図6.TLS/FUS、ERGおよびTLS/FUS-ERGキメラ遺伝子産物の構造。SYGQQSはセリン、チロシン、グリシン、グルタミン、グルタミン、セリンの繰り返し配列を持つ領域、RGGはアルギニン,グリシン、グリシンの繰り返し配列を含む領域、RRMはRNA認識領域、ETSはETS DNA結合領域を示す。

　以上のように、21番染色体の物理地図(NotI制限酵素地図)と体細胞雑種を利用した本研究によって白血病における2つの染色体転座部位に存在する4つの遺伝子AML1、MTG8、FUS/TLS、ERGを同定でき、t(8;21)転座の場合にはAML1-MTG8キメラ遺伝子がt(16;21)転座の場合にはFUS/TLS-ERGキメラ遺伝子が生成することが明かとなった。AML1、MTG8共に転写因子と考えられるが、AML1が血球系の細胞の分化に伴って発現するのに対して、MTG8は血球系ではほとんど発現していない。従って、AML1MTG8キメラ遺伝子のコードする異常な転写因子が発現して、分化、増殖に関するAML1本来の機能を妨げるように働く可能性が考えられる。ERGもやはり転写因子として知られているが、FUSと融合することで強く発現し、それが異常な細胞増殖をもたらすようになると推定される。また、etsがん遺伝子ファミリーは本来、トリ白血病ウイルスの癌遺伝子と類似する遺伝子として同定されたもので、従来から多くの研究者がヒト白血病への関与を示唆していたが、本研究により白血病との直接の関係が初めて明確に証明された。

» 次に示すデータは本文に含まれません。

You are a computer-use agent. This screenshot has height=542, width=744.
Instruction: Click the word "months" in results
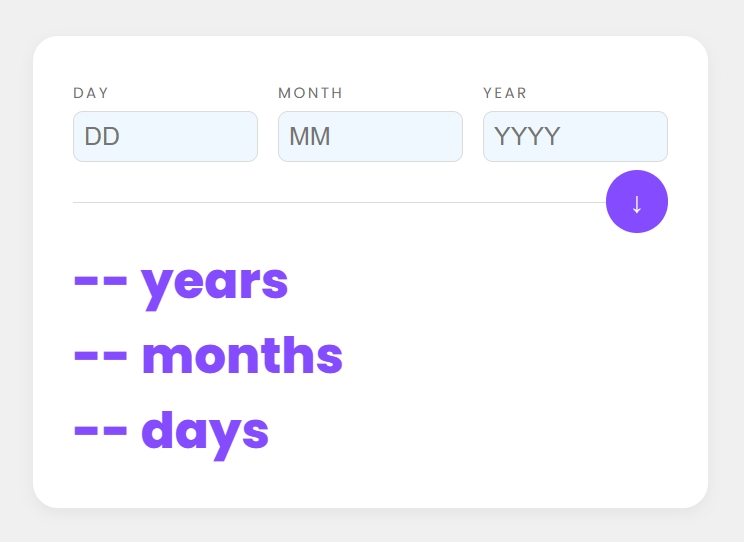pos(242,357)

　t(8;21)転座はAMLの中で、最も高頻度に見られる染色体転座である。白血病細胞のサザンブロット解析を行なったところ、21番染色体のNotIリンキングクローン(LL263)によって染色体の構造変化が検出された。LL263付近の制限酵素地図をもとに、切断部位にまたがる遺伝子AML1を単離した。AML1上の切断点は全て特定のイントロン中にあったが、切断部位近傍の塩基配列から、転座が非相同的な組換えによって起こることが推定された。白血病細胞ではAML1は8番染色体上の遺伝子MTG8とつながってキメラタンパクをコードしていることがわかった。AML1及びMTG8蛋白質はともに転写因子なので、AML1-MTG8キメラ転写因子が癌化に重要な役割を果たしていることが推定された。

　t(16;21)染色体転座も骨髄性白血病に特異的な転座であるが、頻度が低いことなどから、齧歯類-ヒト体細胞雑種を作製した。雑種細胞と白血病細胞のDNAを用いたサザンブロット解析とPCR解析から、切断点は全てERGの特定のイントロン中にあることがわかった。16番染色体の切断点上の遺伝子はRNA結合活性を有するFUS/TLS遺伝子であることが判明し、白血病細胞ではFUS/TLS-ERGキメラ遺伝子が形成されていることを確かめた。塩基配列からFUS/TLS-ERGキメラ蛋白質もAML1-MTG8同様、転写因子であると推定された。

　21番染色体の物理地図と体細胞雑種を利用した本研究によって白血病における2つの染色体転座部位に存在する4つの遺伝子AML1、MTG8、FUS/TLS、ERGが同定され、t(8;21)転座の場合にはAML1-MTG8キメラ遺伝子が、t(16;21)転座の場合にはFUS/TLS-ERGキメラ遺伝子が形成されることが明かになった。

　本研究は、白血病の原因となる染色体転座を塩基配列のレベルで明らかにし、白血病発症のメカニズムの解明の手掛かりを与えたものであり、分子生物学の分野に寄与すること大である。従って、博士(薬学)の学位に値すると判定された。